19. Does the suspected employee seem reluctant to delegate their duties to someone else or to cross-train another employee?
20. Are reports and other financial information provided to you on a timely basis?
21. When considered objectively, is the Practice Owner preoccupied with personal issues or otherwise disengaged from the “business end” of the practice?
22. Does the suspected employee appear to empathize excessively with patients with financial issues (for example giving them payment terms outside what the practice permits)?
23. Have you observed ethical lapses on the part of the suspected staff member? Does the suspected staff member appear to be an “insurance player” who “works” patients’ insurance to maximize benefits?
24. Does the suspected employee tend to shift blame for errors to others? Does the suspected employee bully or intimidate other staff?
25. Is the suspected employee volatile or melodramatic – do they respond aggressively when challenged?
26. Does the suspected employee make “conspicuous displays of honesty” where they specifically tell you or show how honest they are?
27. Does the suspected employee have “self-imposed authority” beyond what you have given them?  Do they view the practice or patients as "theirs"?

Has the behavior or attitude of the suspected employee changed unfavorably since the last questionnaire was completed (or if this is the first questionnaire, within the last 18 months)?

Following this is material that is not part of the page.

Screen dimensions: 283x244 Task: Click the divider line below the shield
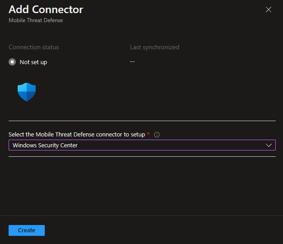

Has the number of items on your insurance aging report grown over time or, has there been an increase in accounts affected by insurance "timely filing "deadlines?  In other words, have insurance claims been denied because they have been filed too late?

30. If "closing the month-end" in your practice management software is something that is part of this employee's job (or is something that should be done by this employee) do you confirm that months are actually being closed?
31. Do your staff perform a daily balancing activity where bank deposit is compared with practice management software?
32. At least twice per week, you verify the amount deposited against the “daysheet” from practice management software?
33. Does each user of your practice management software have a unique user ID?
34. Are you confident that no staff member has your password for your practice management software?
35. Do you know how to print a daysheet and receivables report in your practice management software?
36. Is treatment entered into practice management software in the operatory where it is performed or by a front-desk person?
37. Do you have any reason to be concerned that is not covered here? Please elaborate.